Monday, April 11, 2011

Meet D'Souza

I have a friend who I'd like to call D'Souza. D'Souza is, well, cool. Cool enough to quit his job so he could travel the world and do nothing for a bit. He's now back from his travels, after way too much vodka and what seems like a steady resolution to not share anything that happened on the trip. He is considering taking up a job soon. In the meantime, he plays tennis and golf, both with unbelievable style, and also dabbles in some music every now and then.

Among all my friends, he is probably the one who has changed the most since I first met him, and all for the better. DS is also a bartender, BTW, so every time we have a party, he is around the bar, mixing drinks for all (and a fair few for himself as well). He is the quintessential king of all good times. The good 3G sagely notes as to how only DS can liven up a party by just hanging (lurking?) around. No yabber, no oozing charm, he just takes life so easy, it really gets kinda contagious. I am a D'Souza fangirl.

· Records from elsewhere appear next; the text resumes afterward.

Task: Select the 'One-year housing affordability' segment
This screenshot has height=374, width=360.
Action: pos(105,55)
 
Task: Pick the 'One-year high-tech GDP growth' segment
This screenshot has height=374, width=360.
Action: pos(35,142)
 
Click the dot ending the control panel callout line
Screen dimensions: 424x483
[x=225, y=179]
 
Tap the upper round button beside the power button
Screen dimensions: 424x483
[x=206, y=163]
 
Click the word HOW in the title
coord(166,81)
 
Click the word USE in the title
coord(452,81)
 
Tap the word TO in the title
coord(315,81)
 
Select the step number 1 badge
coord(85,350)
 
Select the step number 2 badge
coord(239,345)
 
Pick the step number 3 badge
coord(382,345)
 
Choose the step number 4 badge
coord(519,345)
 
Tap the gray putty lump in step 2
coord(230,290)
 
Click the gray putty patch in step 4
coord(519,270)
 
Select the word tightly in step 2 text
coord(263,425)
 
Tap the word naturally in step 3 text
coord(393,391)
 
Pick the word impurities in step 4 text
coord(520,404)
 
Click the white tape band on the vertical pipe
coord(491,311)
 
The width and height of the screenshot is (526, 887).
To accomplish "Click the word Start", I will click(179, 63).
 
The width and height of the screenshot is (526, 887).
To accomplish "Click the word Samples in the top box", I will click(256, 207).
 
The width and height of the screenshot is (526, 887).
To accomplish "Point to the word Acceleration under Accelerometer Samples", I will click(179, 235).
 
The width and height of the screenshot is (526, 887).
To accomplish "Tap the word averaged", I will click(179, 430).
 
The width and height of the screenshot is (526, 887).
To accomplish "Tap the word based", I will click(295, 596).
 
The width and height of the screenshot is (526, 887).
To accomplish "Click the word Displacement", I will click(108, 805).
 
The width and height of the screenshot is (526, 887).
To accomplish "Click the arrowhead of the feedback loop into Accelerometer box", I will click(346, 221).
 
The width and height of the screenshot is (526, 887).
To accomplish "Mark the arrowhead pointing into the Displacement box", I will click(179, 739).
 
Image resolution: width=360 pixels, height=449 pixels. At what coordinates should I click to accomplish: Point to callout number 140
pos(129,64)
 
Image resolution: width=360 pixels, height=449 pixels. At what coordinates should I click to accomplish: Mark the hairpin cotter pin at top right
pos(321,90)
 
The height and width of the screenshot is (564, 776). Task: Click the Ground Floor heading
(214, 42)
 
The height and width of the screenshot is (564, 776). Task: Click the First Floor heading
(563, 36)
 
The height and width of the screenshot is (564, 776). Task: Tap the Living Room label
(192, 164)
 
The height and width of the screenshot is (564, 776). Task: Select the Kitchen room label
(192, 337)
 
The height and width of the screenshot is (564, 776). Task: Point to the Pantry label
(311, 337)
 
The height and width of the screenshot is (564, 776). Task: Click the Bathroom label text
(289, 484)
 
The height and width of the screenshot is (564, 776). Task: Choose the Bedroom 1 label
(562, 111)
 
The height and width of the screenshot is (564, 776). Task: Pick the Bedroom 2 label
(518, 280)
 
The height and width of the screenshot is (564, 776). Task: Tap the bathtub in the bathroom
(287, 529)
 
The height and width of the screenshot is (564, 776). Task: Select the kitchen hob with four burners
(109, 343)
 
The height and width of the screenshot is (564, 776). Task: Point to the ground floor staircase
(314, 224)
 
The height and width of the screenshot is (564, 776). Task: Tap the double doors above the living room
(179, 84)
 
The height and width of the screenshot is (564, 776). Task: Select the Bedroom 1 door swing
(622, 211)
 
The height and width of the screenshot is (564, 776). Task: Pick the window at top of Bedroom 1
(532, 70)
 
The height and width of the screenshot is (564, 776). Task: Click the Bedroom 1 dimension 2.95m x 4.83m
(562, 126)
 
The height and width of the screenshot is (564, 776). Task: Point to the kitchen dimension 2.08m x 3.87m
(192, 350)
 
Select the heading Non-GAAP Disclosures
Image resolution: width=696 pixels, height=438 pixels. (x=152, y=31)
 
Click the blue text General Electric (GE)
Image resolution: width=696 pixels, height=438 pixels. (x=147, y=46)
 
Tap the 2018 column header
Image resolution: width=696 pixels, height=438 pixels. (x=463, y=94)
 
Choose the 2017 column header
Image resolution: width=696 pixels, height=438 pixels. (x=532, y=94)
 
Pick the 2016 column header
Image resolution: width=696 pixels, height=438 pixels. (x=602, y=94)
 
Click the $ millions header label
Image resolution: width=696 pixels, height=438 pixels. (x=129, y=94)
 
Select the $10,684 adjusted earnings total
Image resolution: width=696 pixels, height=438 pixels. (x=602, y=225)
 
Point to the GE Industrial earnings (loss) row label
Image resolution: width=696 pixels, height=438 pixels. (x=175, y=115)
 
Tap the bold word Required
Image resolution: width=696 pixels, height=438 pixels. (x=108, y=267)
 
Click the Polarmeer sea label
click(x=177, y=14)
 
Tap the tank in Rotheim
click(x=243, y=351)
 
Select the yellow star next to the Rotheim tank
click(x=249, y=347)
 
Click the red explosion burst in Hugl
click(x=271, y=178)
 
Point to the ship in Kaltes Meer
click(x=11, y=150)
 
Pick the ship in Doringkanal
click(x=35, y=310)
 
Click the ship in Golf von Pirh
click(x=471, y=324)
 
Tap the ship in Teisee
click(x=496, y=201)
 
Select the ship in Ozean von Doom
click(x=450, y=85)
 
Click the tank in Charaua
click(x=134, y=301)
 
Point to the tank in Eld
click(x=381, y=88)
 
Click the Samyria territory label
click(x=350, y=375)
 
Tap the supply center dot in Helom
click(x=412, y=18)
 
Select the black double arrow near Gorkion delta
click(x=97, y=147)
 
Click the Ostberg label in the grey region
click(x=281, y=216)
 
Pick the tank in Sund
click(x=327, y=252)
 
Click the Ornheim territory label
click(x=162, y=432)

But this post is not an Ode To Everything We Like About DS -- it focuses on the one weakness the man has (coz no one is perfect, not even tennis-playing, bartending, travel-smitten friends). Which is that he loves his gambling. Poker, random bets on Ladbrokes or focused trips to Macau, gambling gets him going. So every now and then, I ask for odds on grand slams, IPL and other sporting events that we both follow.

So it was that I messaged him last week from India:

Me: Yo, what odds on the Indo-Pak match? I'll go long Pak
DS (super-quick reply): How much?
Me: 20?
DS (Vodafone 3G-fast reply): On. 2:1. So I pay you 40 if Pak wins
Me: Ok
DS: Who is this, btw?
Me: !!

Yes our boy likes his gambling a LOT.

Sunday, April 03, 2011

De Ghumake!

Heading back to SG after two amazing, eventful weeks in India. I think everyone needs a week in Bombay during a World Cup - the city transforms from its usual grunge and frustration to this magical, cohesive unit. Offices project the home team's matches on big screens, work effectively stops about 20 minutes before the toss. Colleagues magically re-emerge from restrooms dressed in the India Blue. Everyone in the vicinity - employees, security personnel, chai-wallahs and general-passersby, join in to watch the match. Oohs and aaahs follow every move on the field, starting from the toss. And of course, the classic chants of Sacheeeen - SaCHIN! And Indeeeaaa-InDIA!

Chai wallahs bring you Maggi and tea throughout the match. Nail salons ditch the reds and browns to electric blue. And if you want to take your car for a drive but could never go beyond 20kmph due to the infamous Bombay traffic, here's your best chance - the streets are DESOLATED. And I'm talking Nariman Point to Lower Parel in 15 minutes flat. Also desolated are the CST station and the domestic airport. Condominiums and housing societies project the match on the big screen and the party in the chawl below our home goes on until morning. In other words, its love, love, love. All around.

This is my first WC victory - I vaguely remember hearing a ruckus from the last time, but there was no TV and I was - well - a few months from being born. So I say yay to Dhoni, yay to Yuvraj, super-Yay to the younger lot who saw us through. A gazillion yays to Sachin, boy genius and master of consistency.

Tomorrow we go back to the grunge and whiz-business of our lives, but thanks to these boys, we will ALWAYS have today.